(Extracted records)
--------------------------------------------------

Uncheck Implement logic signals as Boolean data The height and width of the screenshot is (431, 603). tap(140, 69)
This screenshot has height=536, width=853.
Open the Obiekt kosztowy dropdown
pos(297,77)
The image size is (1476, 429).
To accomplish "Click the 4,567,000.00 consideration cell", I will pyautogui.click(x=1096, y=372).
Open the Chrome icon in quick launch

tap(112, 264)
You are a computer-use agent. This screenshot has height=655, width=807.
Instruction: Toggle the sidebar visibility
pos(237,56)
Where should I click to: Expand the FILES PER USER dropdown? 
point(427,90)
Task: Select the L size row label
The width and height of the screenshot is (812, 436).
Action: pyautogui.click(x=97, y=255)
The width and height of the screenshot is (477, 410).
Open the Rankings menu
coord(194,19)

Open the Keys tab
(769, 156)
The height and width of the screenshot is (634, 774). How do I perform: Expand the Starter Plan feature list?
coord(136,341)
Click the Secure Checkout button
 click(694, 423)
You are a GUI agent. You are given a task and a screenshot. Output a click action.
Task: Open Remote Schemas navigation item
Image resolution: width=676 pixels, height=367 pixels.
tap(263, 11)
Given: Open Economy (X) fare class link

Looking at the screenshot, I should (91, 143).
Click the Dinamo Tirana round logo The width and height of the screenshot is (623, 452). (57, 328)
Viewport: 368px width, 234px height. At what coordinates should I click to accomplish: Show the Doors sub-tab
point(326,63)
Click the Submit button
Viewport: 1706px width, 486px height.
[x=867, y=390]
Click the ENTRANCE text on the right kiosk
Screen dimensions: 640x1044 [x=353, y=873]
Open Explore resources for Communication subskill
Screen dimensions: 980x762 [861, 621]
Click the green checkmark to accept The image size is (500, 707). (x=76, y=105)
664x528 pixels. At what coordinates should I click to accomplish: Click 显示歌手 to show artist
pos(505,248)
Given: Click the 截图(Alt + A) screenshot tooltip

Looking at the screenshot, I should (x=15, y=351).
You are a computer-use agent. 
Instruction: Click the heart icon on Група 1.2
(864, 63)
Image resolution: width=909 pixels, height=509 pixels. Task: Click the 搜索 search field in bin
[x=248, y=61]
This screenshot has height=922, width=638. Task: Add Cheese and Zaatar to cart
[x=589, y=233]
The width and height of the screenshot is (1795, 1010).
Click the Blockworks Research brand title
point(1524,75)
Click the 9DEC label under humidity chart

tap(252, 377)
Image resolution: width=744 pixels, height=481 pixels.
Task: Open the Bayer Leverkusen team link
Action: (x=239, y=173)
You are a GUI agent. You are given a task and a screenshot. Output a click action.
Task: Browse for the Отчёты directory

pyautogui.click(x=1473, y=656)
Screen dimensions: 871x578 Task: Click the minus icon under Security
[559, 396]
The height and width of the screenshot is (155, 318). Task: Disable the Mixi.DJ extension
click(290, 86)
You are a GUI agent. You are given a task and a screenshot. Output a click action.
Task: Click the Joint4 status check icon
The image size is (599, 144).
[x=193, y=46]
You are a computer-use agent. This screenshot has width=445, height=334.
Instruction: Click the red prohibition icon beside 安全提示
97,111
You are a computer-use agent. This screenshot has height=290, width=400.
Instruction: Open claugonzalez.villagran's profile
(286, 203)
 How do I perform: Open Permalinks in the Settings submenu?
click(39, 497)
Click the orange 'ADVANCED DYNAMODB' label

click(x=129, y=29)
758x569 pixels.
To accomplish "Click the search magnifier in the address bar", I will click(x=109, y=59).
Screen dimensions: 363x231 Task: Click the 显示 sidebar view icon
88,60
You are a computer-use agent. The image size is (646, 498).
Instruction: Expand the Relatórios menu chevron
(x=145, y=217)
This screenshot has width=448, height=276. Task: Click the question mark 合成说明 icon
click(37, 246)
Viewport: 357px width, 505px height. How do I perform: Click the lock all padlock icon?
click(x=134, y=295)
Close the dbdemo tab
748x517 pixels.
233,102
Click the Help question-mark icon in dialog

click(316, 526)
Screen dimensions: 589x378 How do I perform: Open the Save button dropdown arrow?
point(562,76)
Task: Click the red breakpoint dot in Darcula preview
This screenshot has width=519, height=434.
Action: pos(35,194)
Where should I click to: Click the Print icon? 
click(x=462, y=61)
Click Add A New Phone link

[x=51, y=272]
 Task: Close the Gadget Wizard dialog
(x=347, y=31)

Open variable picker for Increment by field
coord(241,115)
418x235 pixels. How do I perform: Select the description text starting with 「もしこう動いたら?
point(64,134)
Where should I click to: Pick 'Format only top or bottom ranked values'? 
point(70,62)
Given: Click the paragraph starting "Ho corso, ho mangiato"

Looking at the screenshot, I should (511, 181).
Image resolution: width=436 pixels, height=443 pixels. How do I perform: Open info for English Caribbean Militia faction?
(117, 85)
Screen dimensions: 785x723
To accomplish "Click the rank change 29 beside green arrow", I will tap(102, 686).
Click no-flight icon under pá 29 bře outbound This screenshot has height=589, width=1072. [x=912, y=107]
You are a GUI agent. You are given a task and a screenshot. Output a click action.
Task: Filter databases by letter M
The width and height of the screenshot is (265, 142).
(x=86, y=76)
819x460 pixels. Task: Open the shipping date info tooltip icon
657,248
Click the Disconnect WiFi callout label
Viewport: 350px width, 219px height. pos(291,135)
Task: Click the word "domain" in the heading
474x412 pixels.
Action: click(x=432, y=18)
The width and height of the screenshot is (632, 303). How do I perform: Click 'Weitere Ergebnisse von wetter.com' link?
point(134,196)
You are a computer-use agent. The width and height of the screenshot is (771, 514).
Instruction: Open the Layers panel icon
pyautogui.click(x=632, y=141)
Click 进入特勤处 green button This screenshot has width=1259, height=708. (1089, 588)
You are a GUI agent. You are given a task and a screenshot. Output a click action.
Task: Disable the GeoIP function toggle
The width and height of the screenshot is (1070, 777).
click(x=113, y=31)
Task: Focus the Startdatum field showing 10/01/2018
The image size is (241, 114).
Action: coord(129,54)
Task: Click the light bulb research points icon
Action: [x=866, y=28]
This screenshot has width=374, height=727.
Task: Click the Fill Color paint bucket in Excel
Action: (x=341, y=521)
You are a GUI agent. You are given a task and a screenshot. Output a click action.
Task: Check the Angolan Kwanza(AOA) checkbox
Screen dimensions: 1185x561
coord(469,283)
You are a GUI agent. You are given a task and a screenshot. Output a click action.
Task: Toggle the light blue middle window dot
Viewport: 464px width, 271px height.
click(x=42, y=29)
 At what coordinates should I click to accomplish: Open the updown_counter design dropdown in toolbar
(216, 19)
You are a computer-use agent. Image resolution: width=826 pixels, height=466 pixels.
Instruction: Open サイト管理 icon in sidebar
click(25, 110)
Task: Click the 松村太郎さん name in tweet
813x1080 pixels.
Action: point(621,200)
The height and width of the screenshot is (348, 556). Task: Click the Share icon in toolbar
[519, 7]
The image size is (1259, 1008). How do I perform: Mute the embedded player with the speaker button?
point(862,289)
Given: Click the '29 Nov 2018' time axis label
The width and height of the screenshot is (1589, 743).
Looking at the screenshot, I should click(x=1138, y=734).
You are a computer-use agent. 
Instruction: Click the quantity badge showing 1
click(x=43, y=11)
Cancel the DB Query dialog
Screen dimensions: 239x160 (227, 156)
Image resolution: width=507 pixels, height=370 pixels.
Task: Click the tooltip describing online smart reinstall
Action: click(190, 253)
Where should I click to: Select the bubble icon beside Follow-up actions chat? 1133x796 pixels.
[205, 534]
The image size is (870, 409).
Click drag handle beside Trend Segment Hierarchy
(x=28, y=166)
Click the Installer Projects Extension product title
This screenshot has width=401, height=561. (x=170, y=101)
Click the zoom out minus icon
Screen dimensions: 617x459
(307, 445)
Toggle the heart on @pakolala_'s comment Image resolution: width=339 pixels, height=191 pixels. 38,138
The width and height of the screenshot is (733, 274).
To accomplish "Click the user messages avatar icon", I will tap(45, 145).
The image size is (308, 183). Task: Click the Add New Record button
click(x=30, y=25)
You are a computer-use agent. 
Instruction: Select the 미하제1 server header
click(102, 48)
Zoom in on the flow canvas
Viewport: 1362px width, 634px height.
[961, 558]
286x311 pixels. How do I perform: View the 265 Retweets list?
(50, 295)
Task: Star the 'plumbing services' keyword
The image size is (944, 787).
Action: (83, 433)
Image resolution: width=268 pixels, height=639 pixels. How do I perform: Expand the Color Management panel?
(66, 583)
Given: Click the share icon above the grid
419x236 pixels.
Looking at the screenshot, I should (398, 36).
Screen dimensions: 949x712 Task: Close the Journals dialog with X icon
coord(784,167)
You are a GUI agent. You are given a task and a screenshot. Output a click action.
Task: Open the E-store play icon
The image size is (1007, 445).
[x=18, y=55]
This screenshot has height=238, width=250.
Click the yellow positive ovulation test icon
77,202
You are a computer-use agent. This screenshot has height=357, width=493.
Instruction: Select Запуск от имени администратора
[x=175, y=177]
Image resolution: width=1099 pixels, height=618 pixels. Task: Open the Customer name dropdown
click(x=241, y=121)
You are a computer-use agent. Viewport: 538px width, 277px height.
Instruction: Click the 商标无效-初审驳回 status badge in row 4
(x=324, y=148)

--------------------------------------------------

=== Your instructions ===
Your response should be made up of the lines in the data that contain the word "green".

=== Response ===
Click the green checkmark to accept The image size is (500, 707). (x=76, y=105)
To accomplish "Click the rank change 29 beside green arrow", I will tap(102, 686).
Click 进入特勤处 green button This screenshot has width=1259, height=708. (1089, 588)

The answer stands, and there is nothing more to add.